Given text:
[start]

The charts in Figure 10 show the mean performance of the real and synthetic models over these experiments. The synthetically fitted models have very competitive performance and generalize well to the unseen real data. Also, we observed only minimal variance across the experiments (2%, 2% and 2.5% in Accuracy, AUC-ROC, and F1-score, respectively).


Fig. 10: The various scores that evaluate the performance of the models fitted to the original and synthetic data closely match (higher scores correspond to better predictive power).

Moreover, the models trained on the synthetic data treat the classes of the sensitive attribute (gender, in this case) nearly equally. These predictive models output the probability of being high-income for any data point, so we can look at how these probabilities are distributed. Since there are more low-income samples, we expect these probabilities to be concentrated close to 0, both for females and males. However, for the model fitted on the original data, we see below that there is a much higher number of around-0 probabilities for females than males (Figure 11).


Fig. 11: The models fitted to the bias-corrected synthetic data give much more similar predictions to males and females than models trained on the original data.

On the other hand, with the predictors trained on the synthetic data these distributions are brought very close together. This is exactly the group fairness that parity is designed to capture. The important thing to keep in mind though is that the predictive-model training itself did not involve any type of optimization to fairness and the evaluation is also on the biased original data. So this fair outcome is solely due to using bias-corrected synthetic data for the training.

[end]

Material provided:
[start]

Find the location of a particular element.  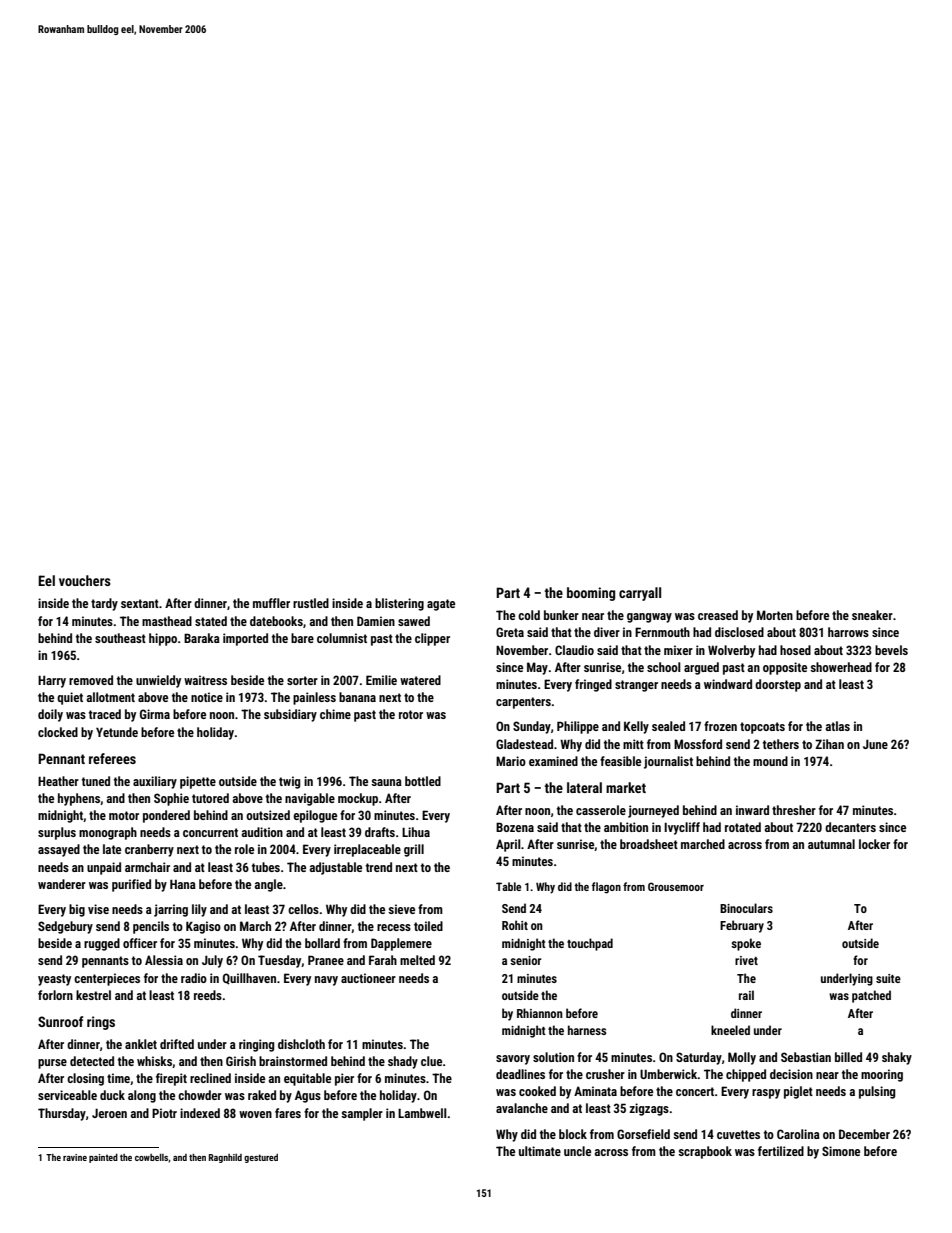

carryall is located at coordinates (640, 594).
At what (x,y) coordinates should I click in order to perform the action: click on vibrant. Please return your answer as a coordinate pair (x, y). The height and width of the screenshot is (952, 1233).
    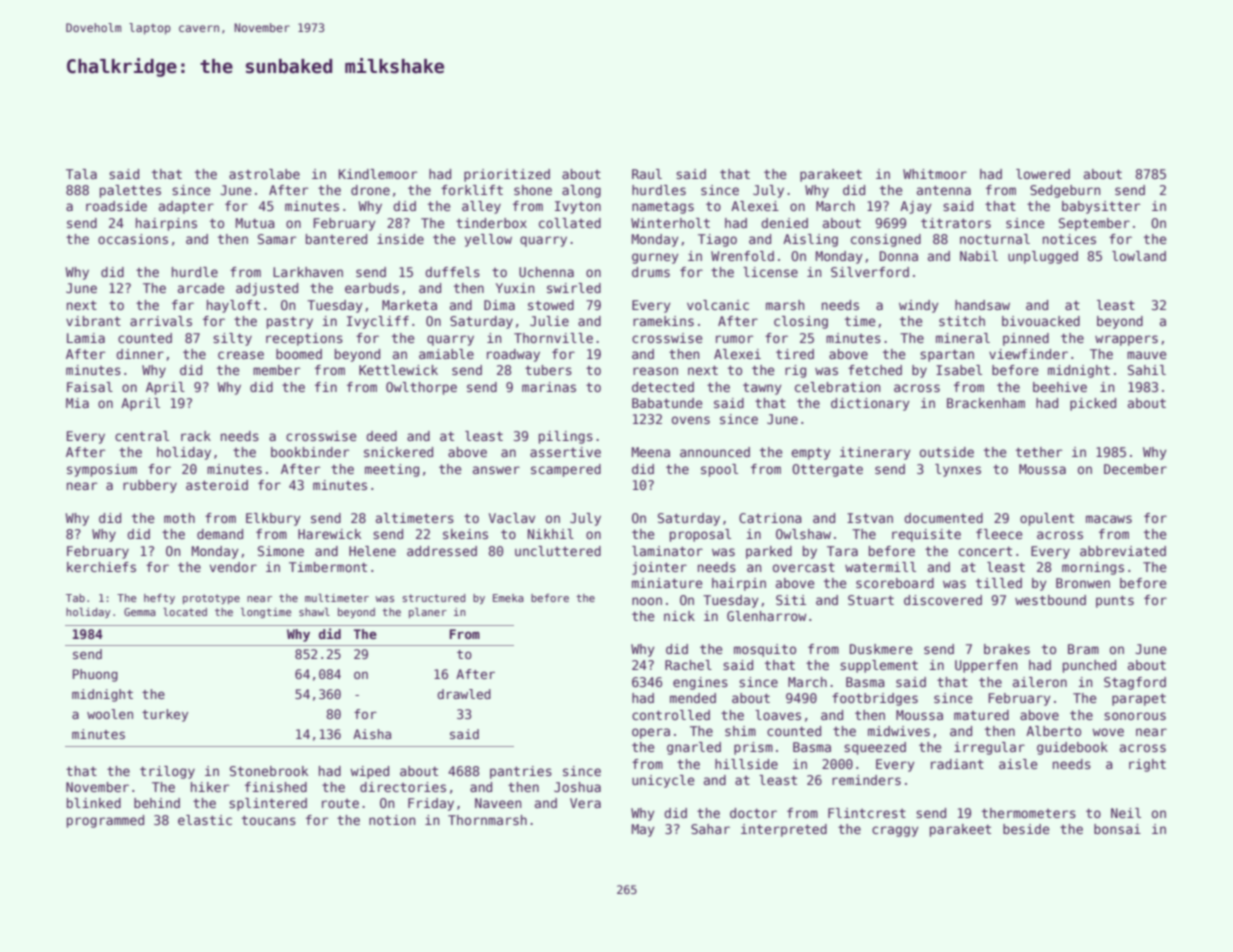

[end]

To-do list:
A. Output the part of the synthetic-data passage starting at "Fig. 11: The" and ending at "the original data.", word for word.
B. Carry on the passage about models trained on bias-corrected synthetic data, picking up after its last sentence.

Expected responses:
A.
Fig. 11: The models fitted to the bias-corrected synthetic data give much more similar predictions to males and females than models trained on the original data.

B.
Our results align with the findings of research conducted at Carnegie Mellon University into fair representations of data. We see that our fairness-constrained synthetic data solution learns to represent data points in a way that removes the dependencies between the sensitive and target attribute while preserving other relationships.

Correcting the Compas Data Set

We return briefly to the ProPublica study on algorithmic justice and the corresponding Compas data set (see our introductory fairness post). This data set contains information about defendants together with their predicted risk to re-offend, the so-called Compas score. We generate a parity-fair synthetic version of this data set with “race” as the sensitive attribute and the Compas score as the target variable. The original data set is heavily biased towards African Americans which in turn gets perfectly corrected in our synthetic data.


Fig . 12: Removing the race bias from the Compas score by using fairness-constrained synthetic data.

In the original Compas data set, the ratio of individuals with high Compas scores is 59% and 35% for African Americans and Caucasians, respectively. Quite impressively, our bias mitigated data reduced this gap to merely 1%, settling the values in the middle at 49% and 48%, respectively.

In the subsequent prediction task, we can achieve almost perfect equality between the predicted probabilities for high Compas score between the two classes of the sensitive attribute “race” (Figure 13).


Fig. 13: The probability distribution for predicted high Compas score with increasing fairness weights.

Looking at the classifier’s performance, this parity-correction comes with minimal compromise in predictive accuracy (Figure 14).


14: Comparing the model performance for predictors trained on the original and bias-corrected synthetic data.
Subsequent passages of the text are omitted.